Getting Data into H2O

Getting your data into H2O is the first step toward building and scoring your models. Whether you’re importing data, uploading data, or retrieving data from HDFS or S3, be sure that your data is compatible with H2O.

Supported File Formats

H2O currently supports the following file types:

  • CSV (delimited) files
  • ORC
  • SVMLight
  • ARFF
  • XLS
  • XLSX
  • Avro version 1.8.0 (without multifile parsing or column type modification)
  • Parquet

Notes:

  • ORC is available only if H2O is running as a Hadoop job.
  • Users can also import Hive files that are saved in ORC format.

Data Sources

H2O supports data ingest from various data sources. Natively, a local file system, remote file systems, HDFS, S3, and some relational databases are supported. Additional data sources can be accessed through a generic HDFS API, such as Alluxio or OpenStack Swift.

Default Data Sources

  • Local File System
  • Remote File
  • S3
  • HDFS
  • JDBC

Local File System

Data from a local machine can be uploaded to H2O via a push from the client. For more information, refer to Uploading a File.

Remote File

Data that is hosted on the Internet can be imported into H2O by specifying the URL. For more information, refer to Importing a File.

HDFS-like Data Sources

Various data sources can be accessed through an HDFS API. In this case, a library providing access to a data source needs to be passed on a command line when H2O is launched. (Reminder: Each node in the cluster must be launched in the same way.) The library must be compatible with the HDFS API in order to be registered as a correct HDFS FileSystem.

Alluxio FS

Required Library

To access Alluxio data source, an Alluxio client library that is part of Alluxio distribution is required. For example, alluxio-1.3.0/core/client/target/alluxio-core-client-1.3.0-jar-with-dependencies.jar.

H2O Command Line

java -cp alluxio-core-client-1.3.0-jar-with-dependencies.jar:build/h2o.jar water.H2OApp

URI Scheme

An Alluxio data source is referenced using alluxio:// schema and location of Alluxio master. For example,

alluxio://localhost:19998/iris.csv

core-site.xml Configuration

Not supported.

IBM Swift Object Storage

Required Library

To access IBM Object Store (which can be exposed via Bluemix or Softlayer), IBM’s HDFS driver hadoop-openstack.jar is required. The driver can be obtained, for example, by running BigInsight instances at location /usr/iop/4.2.0.0/hadoop-mapreduce/hadoop-openstack.jar.

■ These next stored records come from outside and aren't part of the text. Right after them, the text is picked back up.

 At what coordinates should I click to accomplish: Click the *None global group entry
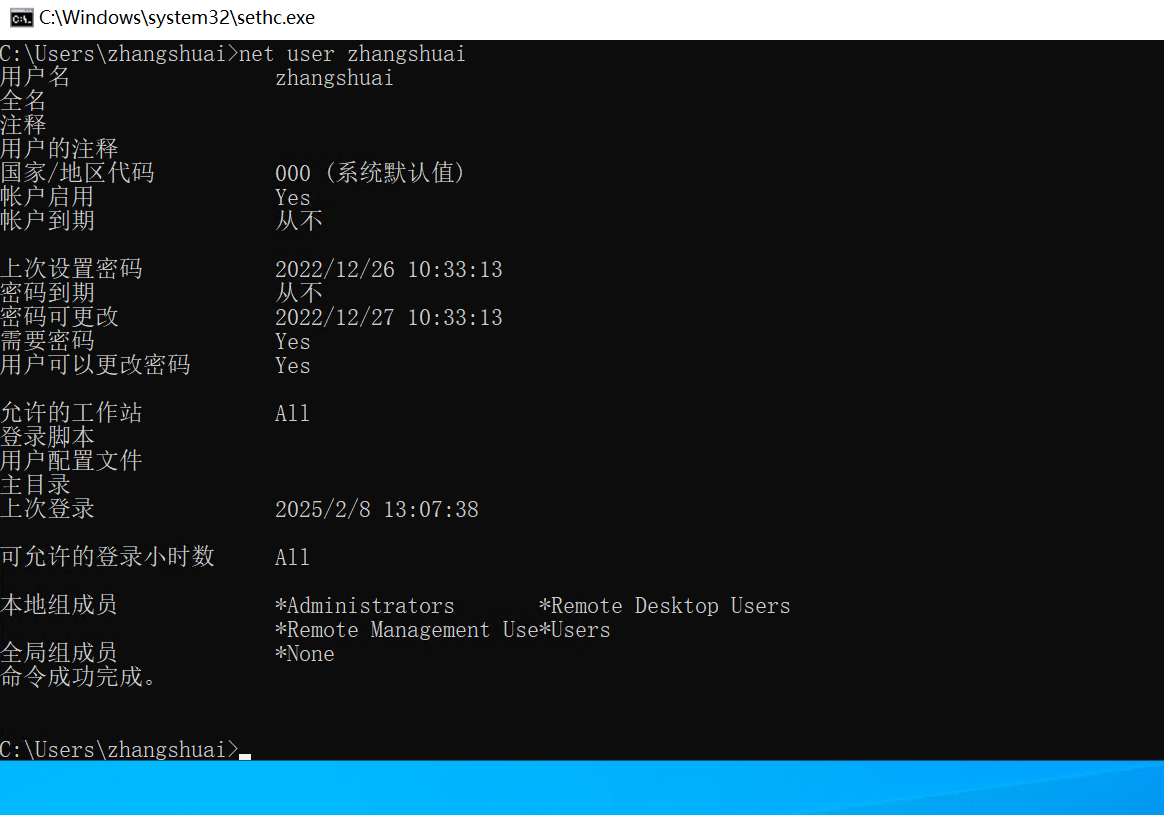(x=304, y=654)
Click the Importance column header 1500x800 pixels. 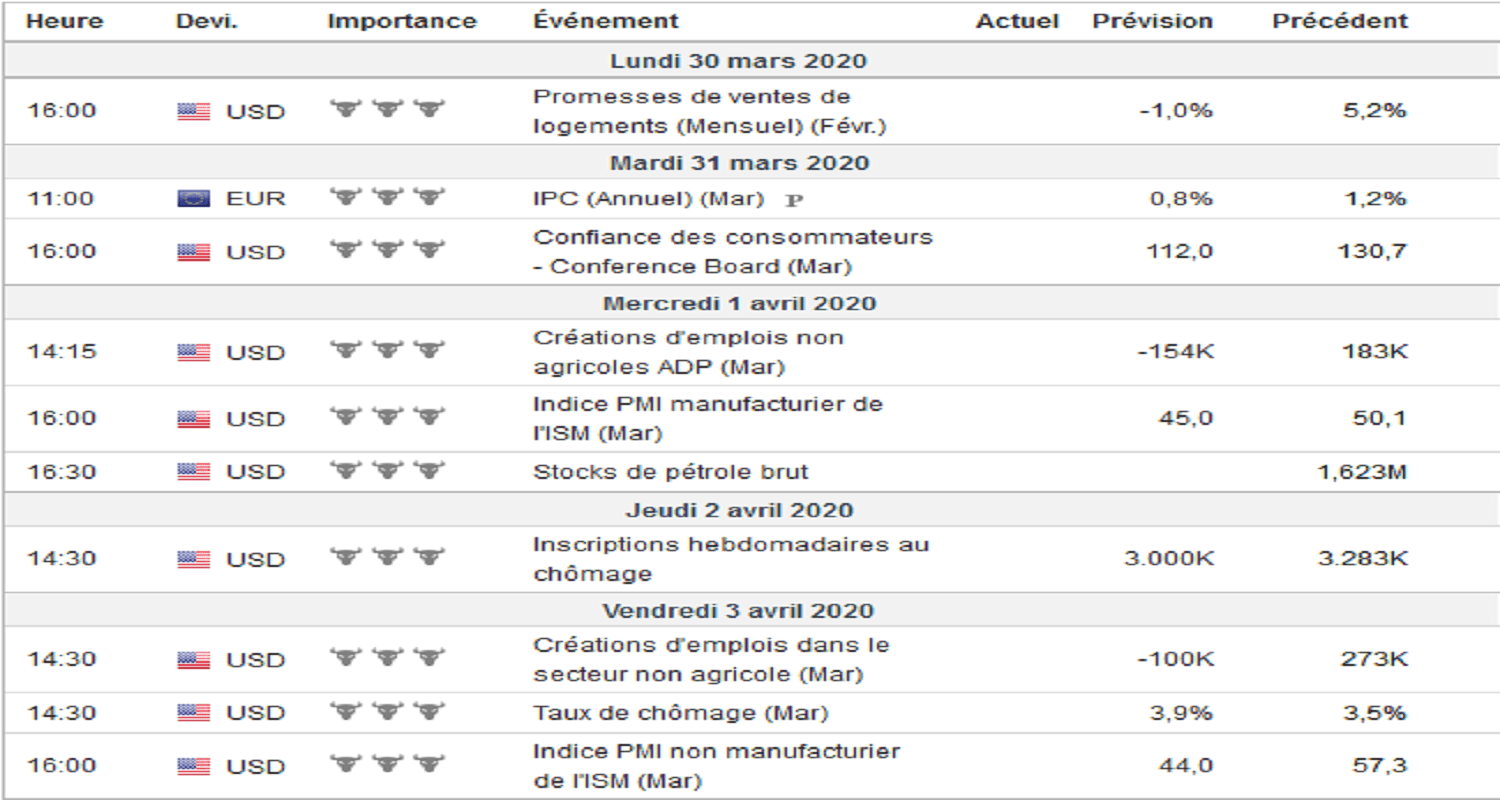point(402,21)
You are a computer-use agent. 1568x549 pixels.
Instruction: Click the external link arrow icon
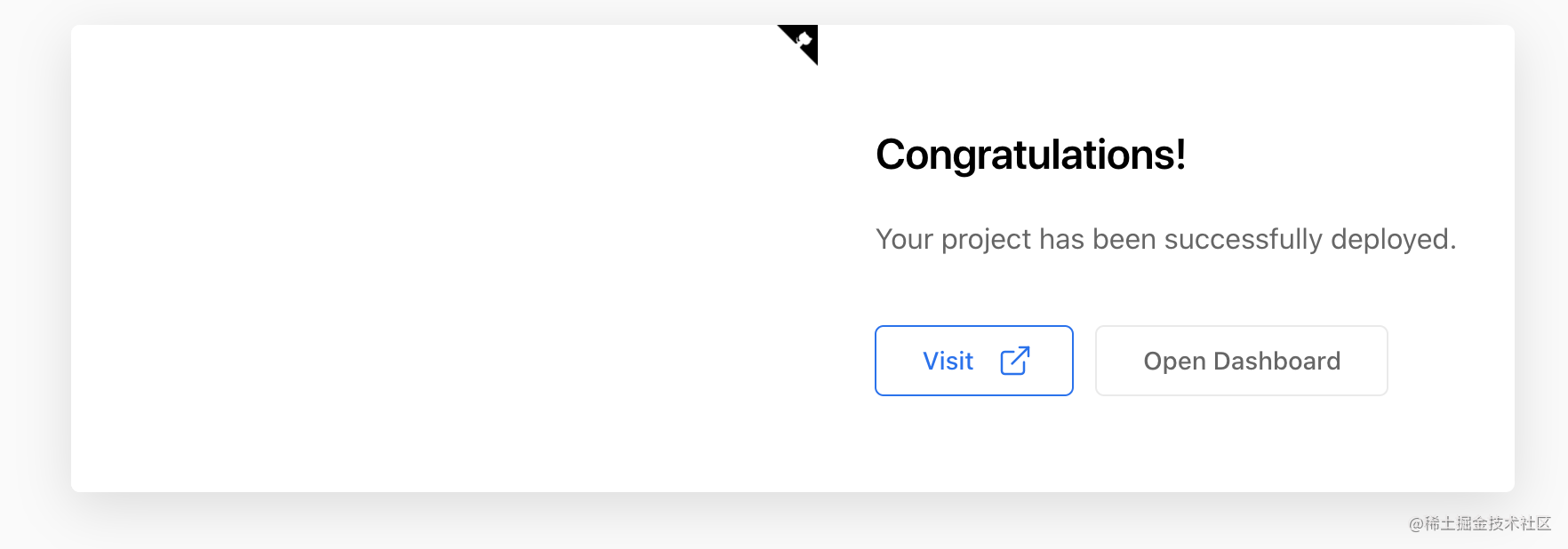(x=1014, y=361)
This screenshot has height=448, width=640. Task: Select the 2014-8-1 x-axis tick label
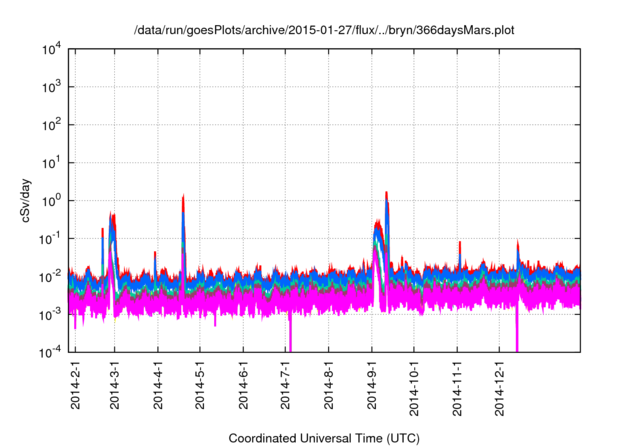(329, 386)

Note: The jar available at Maven central is not compatible with IBM Swift Object Storage.

H2O Command Line

java -cp hadoop-openstack.jar:h2o.jar water.H2OApp

URI Scheme

Data source is available under the regular Swift URI structure: swift://<CONTAINER>.<SERVICE>/path/to/file For example,

swift://smalldata.h2o/iris.csv

core-site.xml Configuration

The core-site.xml needs to be configured with Swift Object Store parameters. These are available in the Bluemix/Softlayer management console.

<configuration>
  <property>
    <name>fs.swift.service.SERVICE.auth.url</name>
    <value>https://identity.open.softlayer.com/v3/auth/tokens</value>
  </property>
  <property>
    <name>fs.swift.service.SERVICE.project.id</name>
    <value>...</value>
  </property>
  <property>
    <name>fs.swift.service.SERVICE.user.id</name>
    <value>...</value>
  </property>
  <property>
    <name>fs.swift.service.SERVICE.password</name>
    <value>...</value>
  </property>
  <property>
    <name>fs.swift.service.SERVICE.region</name>
    <value>dallas</value>
  </property>
  <property>
    <name>fs.swift.service.SERVICE.public</name>
    <value>false</value>
  </property>
</configuration>

Google Cloud Storage Connector for Hadoop & Spark

Required Library

To access the Google Cloud Store Object Store, Google’s cloud storage connector, gcs-connector-latest-hadoop2.jar is required. The official documentation and driver can be found here.

H2O Command Line

H2O on Hadoop:
hadoop jar h2o-driver.jar -libjars /path/to/gcs-connector-latest-hadoop2.jar

Sparkling Water
export SPARK_CLASSPATH=/home/nick/spark-2.0.2-bin-hadoop2.6/lib_managed/jar/gcs-connector-latest-hadoop2.jar
sparkling-water-2.0.5/bin/sparkling-shell --conf "spark.executor.memory=10g"

URI Scheme

Data source is available under the regular Google Storage URI structure: gs://<BUCKETNAME>/path/to/file For example,

gs://mybucket/iris.csv

core-site.xml Configuration

core-site.xml must be configured for at least the following properties (class, project-id, bucketname) as shown in the example below. A full list of configuration options is found here.

<configuration>
    <property>
            <name>fs.gs.impl</name>
            <value>com.google.cloud.hadoop.fs.gcs.GoogleHadoopFileSystem</value>
    </property>
    <property>
            <name>fs.gs.project.id</name>
            <value>my-google-project-id</value>
    </property>
    <property>
            <name>fs.gs.system.bucket</name>
            <value>mybucket</value>
    </property>
</configuration>

JDBC Databases

Relational databases that include a JDBC (Java database connectivity) driver can be used as the source of data for machine learning in H2O. Currently supported SQL databases are MySQL, PostgreSQL, and MariaDB. Data from these SQL databases can be pulled into H2O using the import_sql_table and import_sql_select functions.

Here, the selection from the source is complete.